任务简介 :: 把下面这篇回忆儿时吃棒冰的短文中从“太阳恶毒地剥去了人们的外衣,这时候,炎热”到“去换取等待已久的那一阵喜悦。”的这一段一字不差地重新抄写一遍。

文档段落 ::
== == ==

太阳恶毒地剥去了人们的外衣,这时候,炎热的夏天也就到了。于是,如同树上的知了响了,村子里也自然传来卖棒冰的阵阵吆喝。我们做孩子的,每天在这种叫卖声响起时,总是心潮澎湃,思绪万千。我们的聪明之处就在于,能细心观察父母的脸色,渴望父母慷慨大方,企求他们能给我五分钱,让我一路小跑,去换取等待已久的那一阵喜悦。
这样的记忆始终凝结在我脑子里,一如棒冰的坚硬。现在虽时过境迁,而七月流火依旧,有关上个世纪八十年代吃棒冰的场面又生动再现。
“卖棒冰罗——雪糕赤豆棒冰。”这是其中的一种吆喝法。这样的吆喝,字字充满诱惑。本来“棒冰”两字早就激发那批馋虫在我肚里上下翻滚,可偏偏还得承受“雪糕”与“赤豆”的无穷联想。听到这样的吆喝,我满脑子除了斑斑点点的赤豆的黝黑外,再没有思考的空间。不是我偏爱赤豆,而是那个时候,能吃到赤豆已属不易,雪糕,我们叫它奶油棒冰,那可是可望不可及的。

== == ==

(文字与元素定位记录)
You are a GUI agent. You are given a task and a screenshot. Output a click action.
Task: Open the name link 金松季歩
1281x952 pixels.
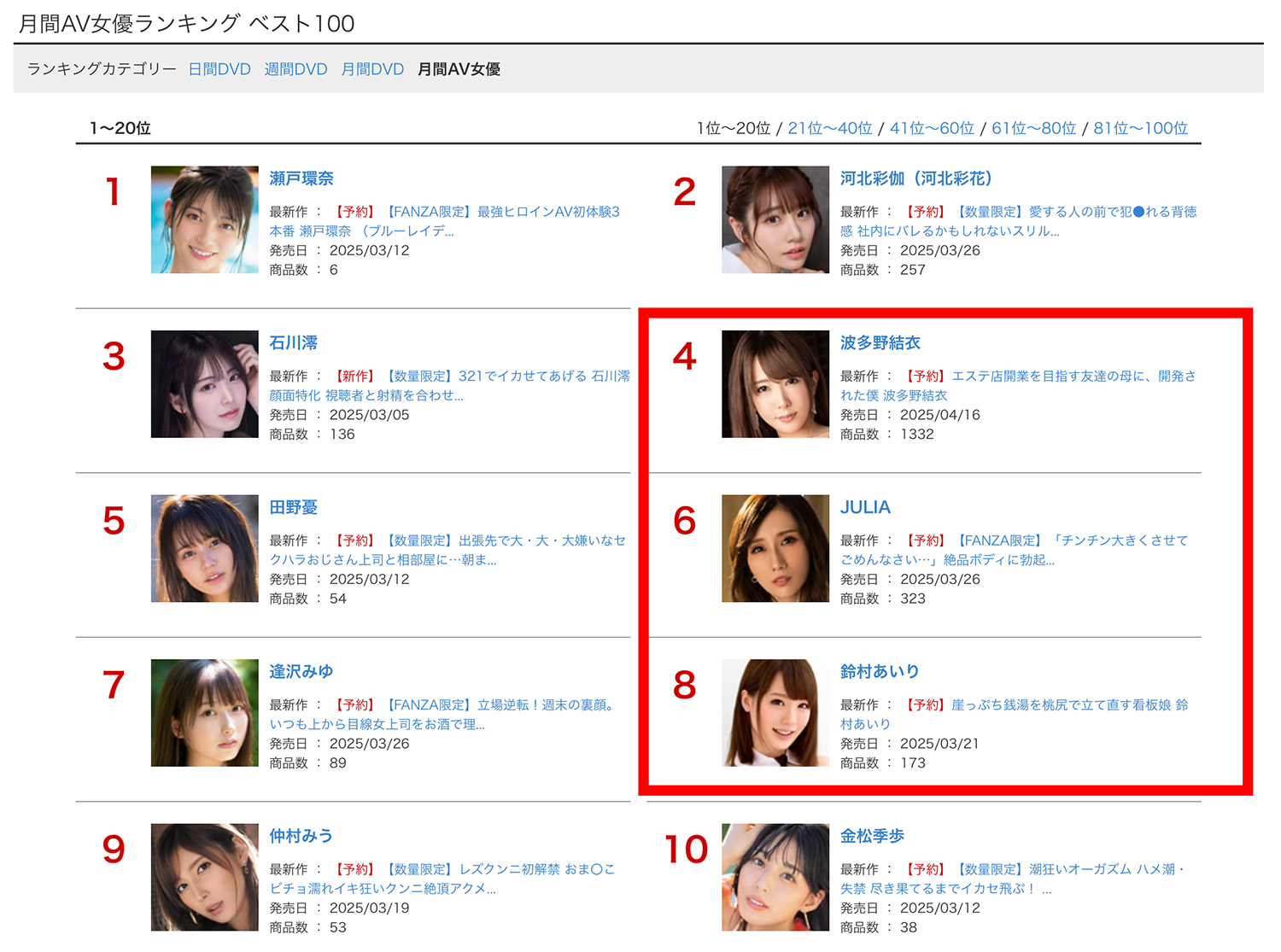pos(872,836)
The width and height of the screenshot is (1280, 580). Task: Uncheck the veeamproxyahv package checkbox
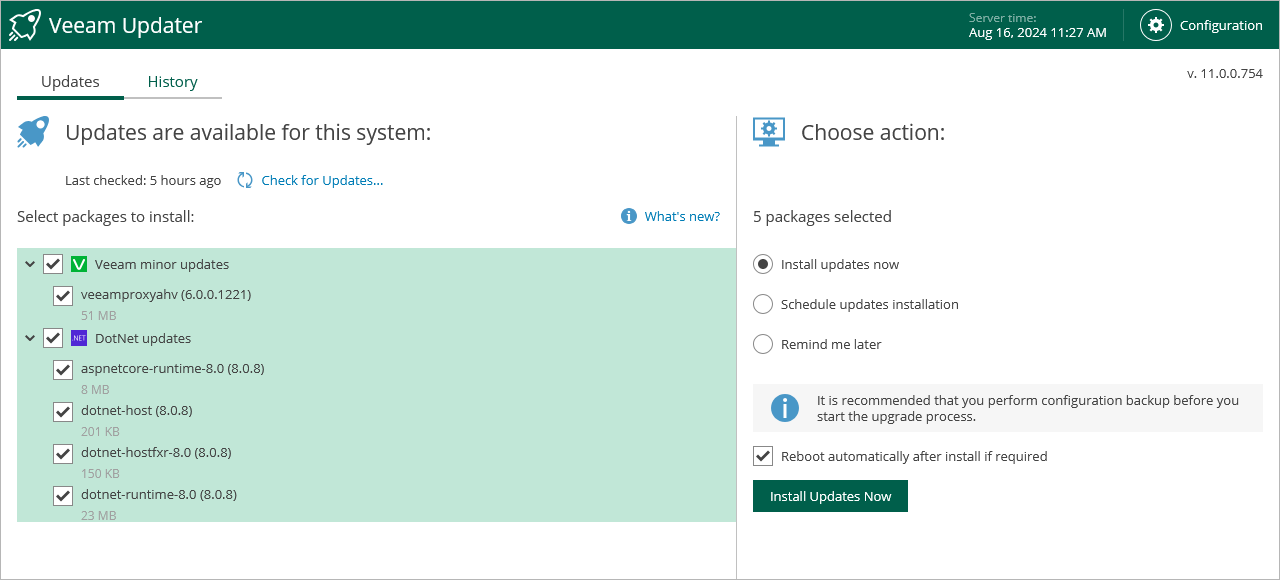(x=63, y=295)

== == ==

本题答案 ::
太阳恶毒地剥去了人们的外衣,这时候,炎热的夏天也就到了。于是,如同树上的知了响了,村子里也自然传来卖棒冰的阵阵吆喝。我们做孩子的,每天在这种叫卖声响起时,总是心潮澎湃,思绪万千。我们的聪明之处就在于,能细心观察父母的脸色,渴望父母慷慨大方,企求他们能给我五分钱,让我一路小跑,去换取等待已久的那一阵喜悦。